William Henry ASHLEY, Congress, MO (1778-1838)

1778-1838

ASHLEY, William Henry, a Representative from Missouri; born in Powhatan County, Va., in 1778; attended the common schools; moved to St. Genevieve, Mo. (then Upper Louisiana), in 1803; engaged in the manufacture of saltpeter; became a merchant and later a surveyor; moved to St.
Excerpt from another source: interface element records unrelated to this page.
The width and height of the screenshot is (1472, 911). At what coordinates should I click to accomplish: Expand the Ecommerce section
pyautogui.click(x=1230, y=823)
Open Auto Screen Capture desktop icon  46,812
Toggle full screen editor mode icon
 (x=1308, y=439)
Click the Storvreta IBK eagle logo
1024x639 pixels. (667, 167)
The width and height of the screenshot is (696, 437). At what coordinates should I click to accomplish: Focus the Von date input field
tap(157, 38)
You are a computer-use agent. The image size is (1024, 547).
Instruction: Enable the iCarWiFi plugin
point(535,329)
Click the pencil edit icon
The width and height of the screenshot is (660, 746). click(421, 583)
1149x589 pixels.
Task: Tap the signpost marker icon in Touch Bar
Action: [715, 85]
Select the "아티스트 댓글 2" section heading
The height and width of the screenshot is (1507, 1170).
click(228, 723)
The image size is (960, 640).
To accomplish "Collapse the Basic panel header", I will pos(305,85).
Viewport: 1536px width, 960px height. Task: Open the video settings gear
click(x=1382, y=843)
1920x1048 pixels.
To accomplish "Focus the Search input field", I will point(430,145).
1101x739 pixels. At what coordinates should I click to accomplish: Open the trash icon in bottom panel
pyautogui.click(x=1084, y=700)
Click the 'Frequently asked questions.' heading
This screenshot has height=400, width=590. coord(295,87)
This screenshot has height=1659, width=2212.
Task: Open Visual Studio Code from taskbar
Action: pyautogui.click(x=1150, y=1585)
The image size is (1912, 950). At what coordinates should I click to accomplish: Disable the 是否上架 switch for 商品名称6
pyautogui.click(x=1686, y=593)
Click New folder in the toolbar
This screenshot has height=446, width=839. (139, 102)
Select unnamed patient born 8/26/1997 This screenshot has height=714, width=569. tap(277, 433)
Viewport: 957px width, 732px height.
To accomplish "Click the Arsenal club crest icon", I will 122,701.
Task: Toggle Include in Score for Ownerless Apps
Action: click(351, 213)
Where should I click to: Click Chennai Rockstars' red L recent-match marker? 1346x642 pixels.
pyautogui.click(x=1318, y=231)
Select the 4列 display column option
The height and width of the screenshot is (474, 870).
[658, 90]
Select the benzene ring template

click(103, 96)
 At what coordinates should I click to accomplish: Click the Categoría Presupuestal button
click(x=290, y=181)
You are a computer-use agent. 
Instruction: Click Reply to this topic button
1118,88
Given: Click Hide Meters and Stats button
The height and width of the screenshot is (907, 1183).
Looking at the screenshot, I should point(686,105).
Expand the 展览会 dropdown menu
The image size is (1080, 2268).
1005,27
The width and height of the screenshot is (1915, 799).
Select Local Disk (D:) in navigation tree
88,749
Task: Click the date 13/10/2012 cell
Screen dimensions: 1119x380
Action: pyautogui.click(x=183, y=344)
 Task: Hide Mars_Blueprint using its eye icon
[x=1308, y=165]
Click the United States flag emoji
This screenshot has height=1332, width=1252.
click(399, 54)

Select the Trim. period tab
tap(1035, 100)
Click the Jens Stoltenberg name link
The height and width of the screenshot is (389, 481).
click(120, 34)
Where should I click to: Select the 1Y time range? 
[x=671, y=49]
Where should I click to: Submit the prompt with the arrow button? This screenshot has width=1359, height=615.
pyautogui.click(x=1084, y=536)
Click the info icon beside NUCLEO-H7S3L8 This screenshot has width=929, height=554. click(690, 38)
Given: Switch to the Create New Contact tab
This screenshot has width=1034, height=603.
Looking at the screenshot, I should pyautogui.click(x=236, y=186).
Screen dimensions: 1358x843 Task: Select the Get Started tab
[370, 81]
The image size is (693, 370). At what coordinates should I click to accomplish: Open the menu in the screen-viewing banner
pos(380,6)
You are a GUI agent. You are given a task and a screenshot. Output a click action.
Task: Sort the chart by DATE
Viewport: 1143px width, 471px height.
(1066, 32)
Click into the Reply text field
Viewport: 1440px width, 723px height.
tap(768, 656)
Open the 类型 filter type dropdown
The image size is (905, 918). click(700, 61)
Louis, Mo., in 1808; brigadier general of militia during the War of 1812; traded with the Indians and dealt in furs; unsuccessful candidate for governor in 1824; founded an organization which in 1830 became the Rocky Mountain Fur Co., and conducted trading and exploring expeditions to the headwaters of the Missouri River; elected as the first Lieutenant Governor of Missouri and served from 1820 to 1824; elected as a Jacksonian to the Twenty-second Congress to fill the vacancy caused by the death of Spencer D. Pettis; reelected to the Twenty-third and Twenty-fourth Congresses and served from October 31, 1831, to March 3, 1837; did not seek renomination in 1836 but was an unsuccessful candidate for Governor of Missouri in 1836; died near Boonville, Mo., March 26, 1838; interment in an Indian mound overlooking the Missouri River, near his home, on the Lamine River, in Cooper County, Mo.

Bibliography

Clokey, Richard M. William H. Ashley: Enterprise and Politics in the Trans-Mississippi. 1980. Reprint, West Norman: University of Oklahoma Press, 1990.